─── Dataset extract ───
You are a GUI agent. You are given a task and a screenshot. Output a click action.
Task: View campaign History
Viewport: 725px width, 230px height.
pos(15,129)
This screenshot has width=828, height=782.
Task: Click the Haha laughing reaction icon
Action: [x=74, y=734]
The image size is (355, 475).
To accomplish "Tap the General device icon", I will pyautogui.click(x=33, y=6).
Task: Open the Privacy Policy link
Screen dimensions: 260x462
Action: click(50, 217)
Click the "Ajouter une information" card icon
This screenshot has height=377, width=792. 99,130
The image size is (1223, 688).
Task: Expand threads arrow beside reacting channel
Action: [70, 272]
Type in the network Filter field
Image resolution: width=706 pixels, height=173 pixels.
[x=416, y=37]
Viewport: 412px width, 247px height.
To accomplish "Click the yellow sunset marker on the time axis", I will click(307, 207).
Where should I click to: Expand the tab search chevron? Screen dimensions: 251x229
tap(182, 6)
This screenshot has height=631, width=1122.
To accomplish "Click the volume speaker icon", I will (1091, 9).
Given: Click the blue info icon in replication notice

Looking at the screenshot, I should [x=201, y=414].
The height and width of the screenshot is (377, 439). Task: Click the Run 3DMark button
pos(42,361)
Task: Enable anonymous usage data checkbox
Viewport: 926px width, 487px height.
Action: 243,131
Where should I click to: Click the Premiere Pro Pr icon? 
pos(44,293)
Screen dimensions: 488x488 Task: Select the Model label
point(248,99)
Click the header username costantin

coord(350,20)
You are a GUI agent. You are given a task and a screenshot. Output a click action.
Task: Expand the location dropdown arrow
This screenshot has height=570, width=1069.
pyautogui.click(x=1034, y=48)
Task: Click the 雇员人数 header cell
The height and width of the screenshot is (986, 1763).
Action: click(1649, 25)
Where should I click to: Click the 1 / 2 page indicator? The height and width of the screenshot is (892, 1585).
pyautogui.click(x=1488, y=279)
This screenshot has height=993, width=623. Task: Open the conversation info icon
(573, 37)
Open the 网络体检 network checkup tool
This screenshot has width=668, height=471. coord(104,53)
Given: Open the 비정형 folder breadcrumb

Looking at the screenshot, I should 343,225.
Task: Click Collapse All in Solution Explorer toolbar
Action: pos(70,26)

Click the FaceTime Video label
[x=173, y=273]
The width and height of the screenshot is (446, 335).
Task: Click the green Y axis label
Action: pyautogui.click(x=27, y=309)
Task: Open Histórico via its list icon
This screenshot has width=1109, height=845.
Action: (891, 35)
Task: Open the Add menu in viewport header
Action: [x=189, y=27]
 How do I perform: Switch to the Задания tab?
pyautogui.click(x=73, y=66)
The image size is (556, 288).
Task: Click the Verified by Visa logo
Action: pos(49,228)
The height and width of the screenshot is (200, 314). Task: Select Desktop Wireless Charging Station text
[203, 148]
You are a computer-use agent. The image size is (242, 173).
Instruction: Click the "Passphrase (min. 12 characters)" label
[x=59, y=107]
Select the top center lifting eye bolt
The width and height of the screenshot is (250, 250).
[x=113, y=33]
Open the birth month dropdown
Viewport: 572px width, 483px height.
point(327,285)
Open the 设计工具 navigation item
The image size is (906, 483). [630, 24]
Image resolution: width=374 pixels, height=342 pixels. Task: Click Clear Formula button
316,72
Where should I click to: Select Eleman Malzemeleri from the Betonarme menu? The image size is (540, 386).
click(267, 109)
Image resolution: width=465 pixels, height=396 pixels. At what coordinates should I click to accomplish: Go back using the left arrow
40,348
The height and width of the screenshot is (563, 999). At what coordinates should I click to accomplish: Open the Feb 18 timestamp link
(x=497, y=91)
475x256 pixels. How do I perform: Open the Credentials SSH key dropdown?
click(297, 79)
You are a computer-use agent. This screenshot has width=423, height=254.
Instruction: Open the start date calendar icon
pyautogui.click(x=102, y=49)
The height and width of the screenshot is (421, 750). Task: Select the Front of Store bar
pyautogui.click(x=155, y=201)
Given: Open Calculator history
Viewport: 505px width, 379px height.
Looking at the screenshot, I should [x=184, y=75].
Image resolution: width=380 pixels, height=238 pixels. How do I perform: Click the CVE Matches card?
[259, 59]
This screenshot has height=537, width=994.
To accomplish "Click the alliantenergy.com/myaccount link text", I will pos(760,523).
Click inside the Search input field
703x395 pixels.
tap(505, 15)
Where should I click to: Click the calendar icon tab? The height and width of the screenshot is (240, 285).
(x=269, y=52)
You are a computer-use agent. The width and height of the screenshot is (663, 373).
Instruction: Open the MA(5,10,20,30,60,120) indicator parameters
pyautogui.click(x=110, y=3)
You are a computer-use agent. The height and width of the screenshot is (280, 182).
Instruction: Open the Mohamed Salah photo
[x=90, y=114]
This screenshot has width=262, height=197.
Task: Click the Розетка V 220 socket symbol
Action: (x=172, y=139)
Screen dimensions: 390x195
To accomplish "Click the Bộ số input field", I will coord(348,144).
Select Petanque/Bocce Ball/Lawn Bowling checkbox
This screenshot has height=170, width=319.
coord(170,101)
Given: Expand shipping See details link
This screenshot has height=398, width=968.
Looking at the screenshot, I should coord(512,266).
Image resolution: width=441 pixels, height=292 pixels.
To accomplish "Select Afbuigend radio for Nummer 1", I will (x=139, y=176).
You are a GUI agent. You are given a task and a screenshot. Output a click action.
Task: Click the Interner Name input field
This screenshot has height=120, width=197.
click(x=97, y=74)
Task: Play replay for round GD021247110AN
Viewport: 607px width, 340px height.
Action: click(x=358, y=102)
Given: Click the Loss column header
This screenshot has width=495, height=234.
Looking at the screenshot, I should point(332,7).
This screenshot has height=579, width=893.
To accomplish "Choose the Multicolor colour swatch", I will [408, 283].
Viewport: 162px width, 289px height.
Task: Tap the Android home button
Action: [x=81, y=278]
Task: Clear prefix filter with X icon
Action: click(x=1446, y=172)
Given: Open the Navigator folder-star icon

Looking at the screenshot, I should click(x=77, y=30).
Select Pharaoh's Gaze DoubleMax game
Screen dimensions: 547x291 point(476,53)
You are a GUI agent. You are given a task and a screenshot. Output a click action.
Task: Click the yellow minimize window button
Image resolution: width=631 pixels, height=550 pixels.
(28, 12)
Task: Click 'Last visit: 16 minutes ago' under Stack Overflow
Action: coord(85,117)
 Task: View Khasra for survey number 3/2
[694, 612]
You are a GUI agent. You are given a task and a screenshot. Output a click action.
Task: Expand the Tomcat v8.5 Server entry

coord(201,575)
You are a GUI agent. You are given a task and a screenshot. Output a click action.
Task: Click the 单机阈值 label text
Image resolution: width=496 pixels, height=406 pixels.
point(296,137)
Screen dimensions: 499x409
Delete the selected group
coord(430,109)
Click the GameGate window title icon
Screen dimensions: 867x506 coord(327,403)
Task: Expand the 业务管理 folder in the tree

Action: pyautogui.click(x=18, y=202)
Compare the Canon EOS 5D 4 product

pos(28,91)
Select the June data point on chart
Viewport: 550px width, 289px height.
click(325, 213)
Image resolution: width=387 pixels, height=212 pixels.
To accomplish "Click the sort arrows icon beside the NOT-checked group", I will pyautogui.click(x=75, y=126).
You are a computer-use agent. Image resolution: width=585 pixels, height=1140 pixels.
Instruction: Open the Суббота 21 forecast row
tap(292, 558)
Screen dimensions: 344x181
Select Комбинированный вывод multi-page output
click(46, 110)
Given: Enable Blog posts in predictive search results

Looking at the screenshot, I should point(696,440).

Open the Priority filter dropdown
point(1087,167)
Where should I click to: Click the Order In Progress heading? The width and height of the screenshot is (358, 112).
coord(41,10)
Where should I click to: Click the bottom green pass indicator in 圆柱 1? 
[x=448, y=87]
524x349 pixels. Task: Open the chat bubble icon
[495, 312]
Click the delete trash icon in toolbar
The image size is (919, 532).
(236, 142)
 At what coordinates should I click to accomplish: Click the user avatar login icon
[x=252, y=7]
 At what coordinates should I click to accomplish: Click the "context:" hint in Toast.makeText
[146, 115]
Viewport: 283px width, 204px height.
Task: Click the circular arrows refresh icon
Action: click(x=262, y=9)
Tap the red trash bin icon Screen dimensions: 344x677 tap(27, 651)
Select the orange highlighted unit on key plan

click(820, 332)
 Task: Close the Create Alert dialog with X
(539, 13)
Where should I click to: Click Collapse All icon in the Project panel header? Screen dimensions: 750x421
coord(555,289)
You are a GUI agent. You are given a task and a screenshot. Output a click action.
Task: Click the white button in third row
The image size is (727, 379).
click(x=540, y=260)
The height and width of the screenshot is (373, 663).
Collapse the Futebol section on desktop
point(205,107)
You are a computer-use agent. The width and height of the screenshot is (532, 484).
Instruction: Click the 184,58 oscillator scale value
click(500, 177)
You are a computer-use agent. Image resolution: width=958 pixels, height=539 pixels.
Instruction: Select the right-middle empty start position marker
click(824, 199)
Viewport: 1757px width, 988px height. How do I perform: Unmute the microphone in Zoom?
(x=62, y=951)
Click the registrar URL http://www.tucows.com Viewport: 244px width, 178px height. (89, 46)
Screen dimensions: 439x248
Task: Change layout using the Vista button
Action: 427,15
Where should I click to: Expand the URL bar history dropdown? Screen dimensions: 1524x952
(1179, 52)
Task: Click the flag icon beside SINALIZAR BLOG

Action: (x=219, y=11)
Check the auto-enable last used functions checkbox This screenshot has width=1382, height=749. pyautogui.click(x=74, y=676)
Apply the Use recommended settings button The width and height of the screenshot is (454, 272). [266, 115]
───
=== Exercise details ===
Rewrite the records starting at the line that contains "Select Pharaoh's Gaze DoubleMax game" and ending at the line that contains "point(1087,167)", swapping "dropdown" for "menu" and leaving everything else unchanged.

=== Full response ===
Select Pharaoh's Gaze DoubleMax game
Screen dimensions: 547x291 point(476,53)
You are a GUI agent. You are given a task and a screenshot. Output a click action.
Task: Click the yellow minimize window button
Image resolution: width=631 pixels, height=550 pixels.
(28, 12)
Task: Click 'Last visit: 16 minutes ago' under Stack Overflow
Action: coord(85,117)
 Task: View Khasra for survey number 3/2
[694, 612]
You are a GUI agent. You are given a task and a screenshot. Output a click action.
Task: Expand the Tomcat v8.5 Server entry

coord(201,575)
You are a GUI agent. You are given a task and a screenshot. Output a click action.
Task: Click the 单机阈值 label text
Image resolution: width=496 pixels, height=406 pixels.
point(296,137)
Screen dimensions: 499x409
Delete the selected group
coord(430,109)
Click the GameGate window title icon
Screen dimensions: 867x506 coord(327,403)
Task: Expand the 业务管理 folder in the tree

Action: pyautogui.click(x=18, y=202)
Compare the Canon EOS 5D 4 product

pos(28,91)
Select the June data point on chart
Viewport: 550px width, 289px height.
click(325, 213)
Image resolution: width=387 pixels, height=212 pixels.
To accomplish "Click the sort arrows icon beside the NOT-checked group", I will pyautogui.click(x=75, y=126).
You are a computer-use agent. Image resolution: width=585 pixels, height=1140 pixels.
Instruction: Open the Суббота 21 forecast row
tap(292, 558)
Screen dimensions: 344x181
Select Комбинированный вывод multi-page output
click(46, 110)
Given: Enable Blog posts in predictive search results

Looking at the screenshot, I should point(696,440).

Open the Priority filter menu
point(1087,167)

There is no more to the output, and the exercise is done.